En estos días próximos a cumplirse un aniversario más del natalicio de ese gran intelectual que fue el doctor Diógenes de la Rosa, meditando en su valiosa amistad que me brindó durante varias décadas, hasta al inicio del presente siglo, se extinguieron lamentablemente sus signos vitales, no obstante, cuando nuestra república esperaba mucho más de su rico talento e inteligencia. Fue un distinguido habitante que nació en los albores de nuestra separación de Colombia, en los inicios del pasado siglo. El profesor Rodrigo Miró siempre reconoció a este hombre de grandes atributos, el honroso calificativo de ser uno de los panameños que orientó y marcó huella en muchas de las instituciones del Estado a las cuales sirvió.

El profesor Miró, hijo del gran poeta que sintió nostalgia por la Patria, tenía razones suficientes como historiador y amigo de su generación. Él, que podría dar testimonio, le dedicó un escrito celebrando el aniversario 90 de su nacimiento. Transcurridos cuatro años, la Universidad de Panamá, en su paraninfo, y con la rúbrica de sus máximas autoridades, le otorgó el premio como el máximo intelectual, del cual era merecedor sin duda alguna. Tuve el honor de escuchar al licenciado Eligio Salas, exrector de esa alta casa de estudios, en un enjundioso discurso, dedicado para la ocasión, en que resaltó los méritos del homenajeado con estas palabras: “el que sabe, sabe vivir”.

Séame permitida una anécdota oportuna citada por Salas en este acto. Cuenta el exrector que en uno de los encuentros de temporada de verano, que acostumbra realizar la Universidad y en el que se invitaba a expositores de otras latitudes, Hugo Víctor, distinguido ingeniero y educador de todo mi aprecio, se puso de pie para formularle al doctor De la Rosa la pregunta: ¿es usted marxista o no? Como era de esperarse en un hombre de tanta capacidad intelectual, Diógenes se limitó a contestarle: “no lo sé”.

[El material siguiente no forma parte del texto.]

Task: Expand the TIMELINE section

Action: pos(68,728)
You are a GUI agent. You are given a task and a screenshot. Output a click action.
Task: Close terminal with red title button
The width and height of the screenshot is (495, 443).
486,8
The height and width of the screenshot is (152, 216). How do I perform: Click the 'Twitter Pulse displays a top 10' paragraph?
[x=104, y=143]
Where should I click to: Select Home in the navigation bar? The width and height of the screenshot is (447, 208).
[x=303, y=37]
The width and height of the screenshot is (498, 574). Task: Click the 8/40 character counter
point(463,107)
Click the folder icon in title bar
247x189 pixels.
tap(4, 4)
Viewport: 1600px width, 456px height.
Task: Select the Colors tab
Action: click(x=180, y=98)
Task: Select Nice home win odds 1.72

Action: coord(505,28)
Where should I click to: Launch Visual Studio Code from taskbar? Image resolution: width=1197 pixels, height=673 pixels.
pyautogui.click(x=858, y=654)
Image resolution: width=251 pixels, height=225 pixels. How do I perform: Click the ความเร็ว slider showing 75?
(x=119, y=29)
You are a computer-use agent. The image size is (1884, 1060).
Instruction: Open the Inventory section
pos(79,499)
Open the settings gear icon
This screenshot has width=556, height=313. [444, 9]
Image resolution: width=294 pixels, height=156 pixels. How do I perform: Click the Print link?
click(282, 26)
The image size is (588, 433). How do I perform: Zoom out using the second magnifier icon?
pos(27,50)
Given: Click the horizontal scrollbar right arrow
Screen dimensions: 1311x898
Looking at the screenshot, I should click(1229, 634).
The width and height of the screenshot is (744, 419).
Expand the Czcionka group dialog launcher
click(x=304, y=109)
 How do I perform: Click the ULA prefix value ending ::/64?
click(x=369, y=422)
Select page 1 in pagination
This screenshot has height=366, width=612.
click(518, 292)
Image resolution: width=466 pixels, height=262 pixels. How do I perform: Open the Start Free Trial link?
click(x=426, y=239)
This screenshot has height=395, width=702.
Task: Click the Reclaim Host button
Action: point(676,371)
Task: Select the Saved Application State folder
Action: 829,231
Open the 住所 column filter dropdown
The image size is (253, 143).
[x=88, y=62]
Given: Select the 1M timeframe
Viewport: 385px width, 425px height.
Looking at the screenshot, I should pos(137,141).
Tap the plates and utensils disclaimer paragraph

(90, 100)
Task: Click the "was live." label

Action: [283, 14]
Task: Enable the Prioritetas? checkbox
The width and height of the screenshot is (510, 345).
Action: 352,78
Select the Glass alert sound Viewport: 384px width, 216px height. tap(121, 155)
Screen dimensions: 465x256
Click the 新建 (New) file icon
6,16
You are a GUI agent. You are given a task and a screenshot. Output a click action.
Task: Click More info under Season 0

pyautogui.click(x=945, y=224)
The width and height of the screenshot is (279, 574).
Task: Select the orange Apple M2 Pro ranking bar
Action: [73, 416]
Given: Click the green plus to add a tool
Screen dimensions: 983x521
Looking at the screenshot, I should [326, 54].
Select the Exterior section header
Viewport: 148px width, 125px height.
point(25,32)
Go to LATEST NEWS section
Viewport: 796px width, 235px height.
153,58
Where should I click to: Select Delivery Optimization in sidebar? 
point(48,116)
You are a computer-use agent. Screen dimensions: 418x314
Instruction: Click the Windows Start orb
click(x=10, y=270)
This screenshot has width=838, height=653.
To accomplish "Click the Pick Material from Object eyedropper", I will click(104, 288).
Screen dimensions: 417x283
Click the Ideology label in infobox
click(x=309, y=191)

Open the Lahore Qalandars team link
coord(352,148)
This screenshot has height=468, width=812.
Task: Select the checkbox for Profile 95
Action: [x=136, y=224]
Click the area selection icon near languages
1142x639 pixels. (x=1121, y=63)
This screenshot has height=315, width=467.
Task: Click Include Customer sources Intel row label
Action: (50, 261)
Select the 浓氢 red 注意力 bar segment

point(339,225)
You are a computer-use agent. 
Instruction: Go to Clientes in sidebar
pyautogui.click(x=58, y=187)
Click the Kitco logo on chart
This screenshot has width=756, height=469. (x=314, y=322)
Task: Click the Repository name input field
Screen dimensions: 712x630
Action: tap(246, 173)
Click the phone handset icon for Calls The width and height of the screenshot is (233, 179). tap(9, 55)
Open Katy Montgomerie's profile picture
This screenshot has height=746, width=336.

También Salas destacó este principio socrático de respuestas de Diógenes. No me cansaré de repetir que Diógenes de la Rosa me tendió la mano cuando las autoridades zoneitas me impidieron continuar residiendo con mis padres en Paraíso, que hoy ha pasado a ser área revertida. Allí con él, en un modesto despacho de la Presidencia de la República, me nutrí de su saber y puedo dar fe de que no sufrió de vértigo en ningún momento de aquel período presidencial de don Ernesto de la Guardia, quien ha pasado a la historia junto a los grandes estadistas que ha tenido nuestro país.

Los rectores de la educación panameña no deben olvidar a este insigne intelectual y patriota.